Niby wolne, ale po 6 do biedry po zakupy, teraz jestvjuż 10,30 a ja dopiero jem śniadanio-obiad-chleb z łososiem i druga kawa do tego. Do teraz walczyłam w kuchni -konserwowe ogórki, ogórki z czosnkiem w kurkumie a z cukinią mam randkę na popołudnie umówioną, bo octu brakło i trza na rower i do sklepu.
Po tym pobycie u Bogny moja dieta to wielka improwizacja. Niby nie było najgorzej, ale w piątek po pracy jechaliśmy z pracy na taki wyjazd integracyjny i tam już diety nie było.

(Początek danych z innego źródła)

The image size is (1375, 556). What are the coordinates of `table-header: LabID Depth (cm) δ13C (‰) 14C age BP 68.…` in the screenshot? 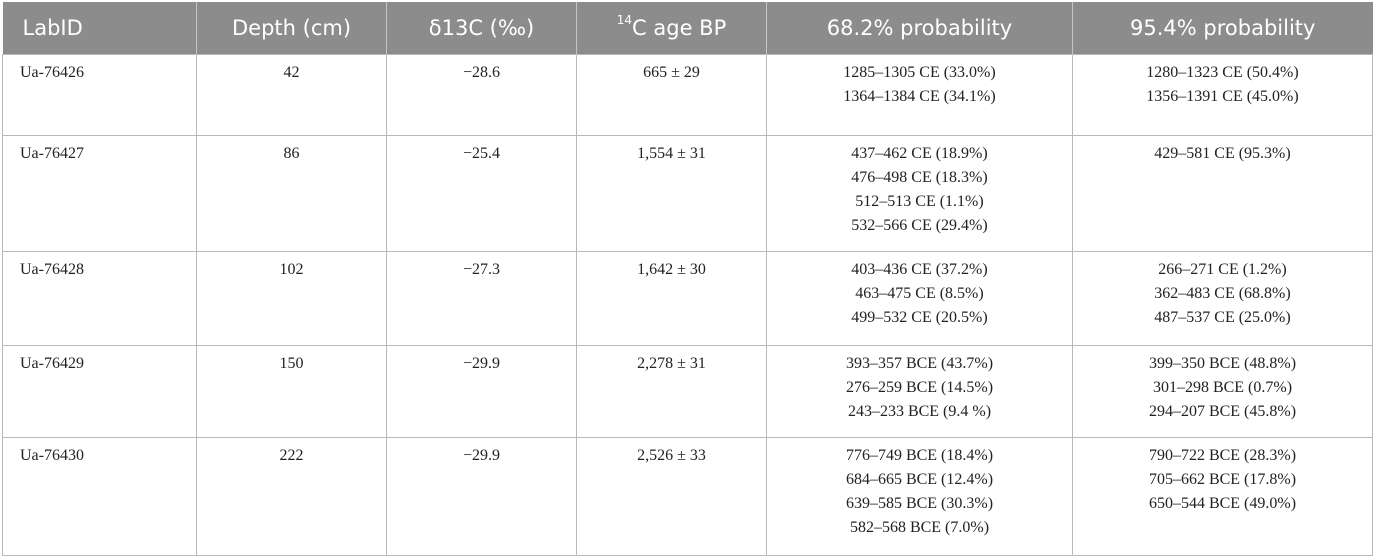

Nie dość że zaczęło się pizzą, piwkiem, to potem w dworze skibówka była obfita kolacja i kolejne 2 piwa, a po powrocie na nocleg ognisko, dojadanie pizzy i wino. Było za to wesoło. Uśmialiśmy się jak norki😁.

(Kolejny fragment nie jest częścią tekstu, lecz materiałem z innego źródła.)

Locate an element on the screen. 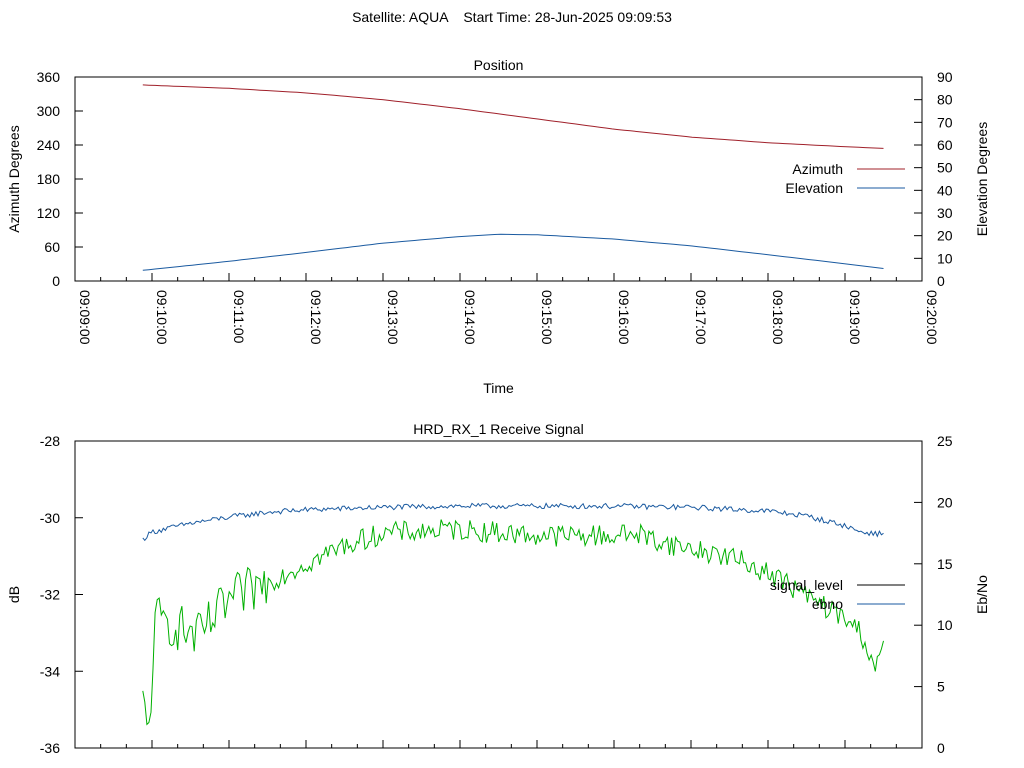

po tym wyjeździe nieśmiało weszłam na wagę. Niestety i to jedzenie i opuchnięte nogi pokazały że jest więcej i to sporo bo zamiast poniżej 107 było 109,5kg.
Dziś jest 5 dni po tym ważeniu i było 106,5kg, ale to takie niezbyt dokładne, bo 2 dni miałam kłopoty żołądkowe, niby dużo piłam, ale wiadomo katarsis robi swoje😅
Teraz już postanawiam być grzeczna żeby w następnym tygodniu pożegnać 106.

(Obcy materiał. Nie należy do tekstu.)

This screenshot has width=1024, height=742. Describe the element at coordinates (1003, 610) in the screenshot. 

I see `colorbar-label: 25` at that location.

Na ćwiczenia nadal chęci brak.
pozdrawiam i życzę sukcesów
chyba dziś nie zmywam🤣🤣🤣
mania131949
22 lipca 2021, 13:14Fajnie Ci na tym tronie :-)))
joanna8903
22 lipca 2021, 13:02Zrob sobie odpoczynek należy ci się a co do ćwiczeń najgorzej zacząć potem to zal gdy nie nie ćwiczy i coś brakuje cos co dziwnie wytłumaczyć... szkoda usnąć gdy mogło się więcej. Trzymam kciuki. Jutro licze na wpis choćby z długim spacerem ze był.